§ Description of the task
Extract, verbatim, all lines starting at the one containing "Instruction: Open the アニメおじゃる丸 post link" and ending with the final line of the listing, and no others.

** Material provided follows **

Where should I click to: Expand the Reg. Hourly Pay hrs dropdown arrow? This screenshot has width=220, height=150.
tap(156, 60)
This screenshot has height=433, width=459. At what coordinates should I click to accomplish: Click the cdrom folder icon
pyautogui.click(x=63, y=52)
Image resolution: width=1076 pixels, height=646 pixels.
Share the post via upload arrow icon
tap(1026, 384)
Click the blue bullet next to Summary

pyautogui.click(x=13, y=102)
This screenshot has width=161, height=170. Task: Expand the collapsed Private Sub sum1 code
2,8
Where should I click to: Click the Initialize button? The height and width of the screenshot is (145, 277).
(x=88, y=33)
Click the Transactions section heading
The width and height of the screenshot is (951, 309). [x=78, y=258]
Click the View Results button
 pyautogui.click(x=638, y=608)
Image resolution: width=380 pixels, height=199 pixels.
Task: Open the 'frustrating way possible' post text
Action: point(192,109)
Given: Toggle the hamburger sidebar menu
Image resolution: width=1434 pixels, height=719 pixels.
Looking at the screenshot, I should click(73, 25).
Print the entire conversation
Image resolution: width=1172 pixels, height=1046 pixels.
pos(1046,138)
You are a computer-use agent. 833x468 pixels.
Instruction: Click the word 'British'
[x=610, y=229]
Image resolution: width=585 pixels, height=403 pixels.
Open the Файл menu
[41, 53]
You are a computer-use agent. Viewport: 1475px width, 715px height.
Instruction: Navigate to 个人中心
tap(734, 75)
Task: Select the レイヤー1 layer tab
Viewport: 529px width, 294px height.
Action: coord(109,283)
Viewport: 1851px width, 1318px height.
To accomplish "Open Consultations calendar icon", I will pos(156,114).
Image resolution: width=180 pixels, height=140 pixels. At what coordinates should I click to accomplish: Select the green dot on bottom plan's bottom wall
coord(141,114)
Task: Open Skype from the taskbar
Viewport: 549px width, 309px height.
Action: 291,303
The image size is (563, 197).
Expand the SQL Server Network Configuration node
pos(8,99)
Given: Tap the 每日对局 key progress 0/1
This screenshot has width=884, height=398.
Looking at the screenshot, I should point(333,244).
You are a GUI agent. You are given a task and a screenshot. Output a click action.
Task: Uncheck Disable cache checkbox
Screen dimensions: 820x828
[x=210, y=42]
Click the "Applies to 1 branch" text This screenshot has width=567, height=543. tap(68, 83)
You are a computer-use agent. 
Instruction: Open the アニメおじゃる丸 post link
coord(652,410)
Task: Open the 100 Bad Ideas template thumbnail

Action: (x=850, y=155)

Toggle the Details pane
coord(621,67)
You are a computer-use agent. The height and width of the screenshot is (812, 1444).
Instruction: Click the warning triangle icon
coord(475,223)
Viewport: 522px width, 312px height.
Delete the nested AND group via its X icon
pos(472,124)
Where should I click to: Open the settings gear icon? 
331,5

** End of Material provided **

§ Answer section
Instruction: Open the アニメおじゃる丸 post link
coord(652,410)
Task: Open the 100 Bad Ideas template thumbnail

Action: (x=850, y=155)

Toggle the Details pane
coord(621,67)
You are a computer-use agent. The height and width of the screenshot is (812, 1444).
Instruction: Click the warning triangle icon
coord(475,223)
Viewport: 522px width, 312px height.
Delete the nested AND group via its X icon
pos(472,124)
Where should I click to: Open the settings gear icon? 
331,5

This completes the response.